So great was the surprize and joy which these two cousins conceived at this meeting (for they had formerly been most intimate acquaintance and friends, and had long lived together with their aunt Western), that it is impossible to recount half the congratulations which passed between them, before either asked a very natural question of the other, namely, whither she was going?

This at last, however, came first from Mrs. Fitzpatrick; but, easy and natural as the question may seem, Sophia found it difficult to give it a very ready and certain answer. She begged her cousin therefore to suspend all curiosity till they arrived at some inn, “which I suppose,” says she, “can hardly be far distant; and, believe me, Harriet, I suspend as much curiosity on my side; for, indeed, I believe our astonishment is pretty equal.”

The conversation which passed between these ladies on the road was, I apprehend, little worth relating; and less certainly was that between the two waiting-women; for they likewise began to pay their compliments to each other.
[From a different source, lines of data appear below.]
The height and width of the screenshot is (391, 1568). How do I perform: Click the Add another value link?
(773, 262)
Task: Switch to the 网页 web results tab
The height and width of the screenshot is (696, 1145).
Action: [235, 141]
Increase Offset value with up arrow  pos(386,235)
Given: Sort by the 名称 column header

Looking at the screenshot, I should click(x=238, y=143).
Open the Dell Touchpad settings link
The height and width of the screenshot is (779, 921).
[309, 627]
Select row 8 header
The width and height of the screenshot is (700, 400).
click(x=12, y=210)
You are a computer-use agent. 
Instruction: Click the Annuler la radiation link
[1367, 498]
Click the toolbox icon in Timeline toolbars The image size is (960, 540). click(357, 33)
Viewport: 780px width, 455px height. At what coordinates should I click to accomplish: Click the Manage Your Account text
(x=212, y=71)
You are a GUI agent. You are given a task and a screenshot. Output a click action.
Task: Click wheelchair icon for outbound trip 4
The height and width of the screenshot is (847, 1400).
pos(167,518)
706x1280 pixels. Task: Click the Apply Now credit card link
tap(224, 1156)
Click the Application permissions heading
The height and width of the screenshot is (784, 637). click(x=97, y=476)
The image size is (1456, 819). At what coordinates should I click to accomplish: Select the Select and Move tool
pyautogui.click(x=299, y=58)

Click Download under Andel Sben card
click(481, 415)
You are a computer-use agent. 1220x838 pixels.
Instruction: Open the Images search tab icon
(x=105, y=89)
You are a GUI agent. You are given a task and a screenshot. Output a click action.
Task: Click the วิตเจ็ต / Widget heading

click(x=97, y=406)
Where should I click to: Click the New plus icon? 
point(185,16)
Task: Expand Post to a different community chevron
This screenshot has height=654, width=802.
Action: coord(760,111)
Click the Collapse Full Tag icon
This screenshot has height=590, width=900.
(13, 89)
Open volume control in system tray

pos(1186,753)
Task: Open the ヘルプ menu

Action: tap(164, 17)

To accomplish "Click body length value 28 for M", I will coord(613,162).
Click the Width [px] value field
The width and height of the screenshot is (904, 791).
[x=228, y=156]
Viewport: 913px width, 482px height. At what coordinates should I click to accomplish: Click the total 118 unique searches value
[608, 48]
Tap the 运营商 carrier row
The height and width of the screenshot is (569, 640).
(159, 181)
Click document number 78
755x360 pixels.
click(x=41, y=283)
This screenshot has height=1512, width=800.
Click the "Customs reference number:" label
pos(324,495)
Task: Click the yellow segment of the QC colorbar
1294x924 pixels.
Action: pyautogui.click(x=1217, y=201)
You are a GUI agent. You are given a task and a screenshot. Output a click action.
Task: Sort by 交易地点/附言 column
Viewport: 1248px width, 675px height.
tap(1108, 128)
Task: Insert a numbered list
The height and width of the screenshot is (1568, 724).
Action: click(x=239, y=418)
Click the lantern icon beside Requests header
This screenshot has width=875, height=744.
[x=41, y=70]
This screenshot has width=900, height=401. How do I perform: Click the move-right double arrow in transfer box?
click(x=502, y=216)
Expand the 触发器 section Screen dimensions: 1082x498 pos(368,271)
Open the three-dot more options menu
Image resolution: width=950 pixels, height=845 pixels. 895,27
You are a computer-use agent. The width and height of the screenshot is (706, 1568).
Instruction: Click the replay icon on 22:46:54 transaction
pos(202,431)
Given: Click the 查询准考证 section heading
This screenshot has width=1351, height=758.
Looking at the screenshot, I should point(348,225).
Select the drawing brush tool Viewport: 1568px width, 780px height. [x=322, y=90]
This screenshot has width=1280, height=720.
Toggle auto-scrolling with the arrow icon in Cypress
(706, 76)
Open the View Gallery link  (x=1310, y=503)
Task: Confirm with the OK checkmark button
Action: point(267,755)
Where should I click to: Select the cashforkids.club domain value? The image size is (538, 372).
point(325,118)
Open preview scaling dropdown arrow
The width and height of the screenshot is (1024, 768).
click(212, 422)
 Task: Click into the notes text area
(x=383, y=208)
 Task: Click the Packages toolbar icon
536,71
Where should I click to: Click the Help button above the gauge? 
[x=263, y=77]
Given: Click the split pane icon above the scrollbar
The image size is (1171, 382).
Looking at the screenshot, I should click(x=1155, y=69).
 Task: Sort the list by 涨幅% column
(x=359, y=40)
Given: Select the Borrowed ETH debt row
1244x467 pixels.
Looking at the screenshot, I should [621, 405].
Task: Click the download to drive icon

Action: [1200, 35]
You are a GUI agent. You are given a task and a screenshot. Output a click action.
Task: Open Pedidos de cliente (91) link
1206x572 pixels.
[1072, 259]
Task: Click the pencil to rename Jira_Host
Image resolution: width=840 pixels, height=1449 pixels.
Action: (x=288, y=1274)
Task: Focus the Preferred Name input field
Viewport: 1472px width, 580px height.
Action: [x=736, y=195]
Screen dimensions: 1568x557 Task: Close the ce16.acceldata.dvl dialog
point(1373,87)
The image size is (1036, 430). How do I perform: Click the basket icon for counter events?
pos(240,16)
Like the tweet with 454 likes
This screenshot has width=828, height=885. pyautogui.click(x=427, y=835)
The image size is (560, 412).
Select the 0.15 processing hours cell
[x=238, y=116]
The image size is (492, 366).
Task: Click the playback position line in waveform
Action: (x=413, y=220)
As for the guides, they were debarred from the pleasure of discourse, the one being placed in the van, and the other obliged to bring up the rear.

In this posture they travelled many hours, till they came into a wide and well-beaten road, which, as they turned to the right, soon brought them to a very fair promising inn, where they all alighted: but so fatigued was Sophia, that as she had sat her horse during the last five or six miles with great difficulty, so was she now incapable of dismounting from him without assistance. This the landlord, who had hold of her horse, presently perceiving, offered to lift her in his arms from her saddle; and she too readily accepted the tender of his service. Indeed fortune seems to have resolved to put Sophia to the blush that day, and the second malicious attempt succeeded better than the first; for my landlord had no sooner received the young lady in his arms, than his feet, which the gout had lately very severely handled, gave way, and down he tumbled; but, at the same time, with no less dexterity than gallantry, contrived to throw himself under his charming burden, so that he alone received any bruise from the fall; for the great injury which happened to Sophia was a violent shock given to her modesty by an immoderate grin, which, at her rising from the ground, she observed in the countenances of most of the bye-standers. This made her suspect what had really happened, and what we shall not here relate, for the indulgence of those readers who are capable of laughing at the offence given to a young lady’s delicacy. Accidents of this kind we have never regarded in a comical light; nor will we scruple to say, that he must have a very inadequate idea of the modesty of a beautiful young woman, who would wish to sacrifice it to so paltry a satisfaction as can arise from laughter.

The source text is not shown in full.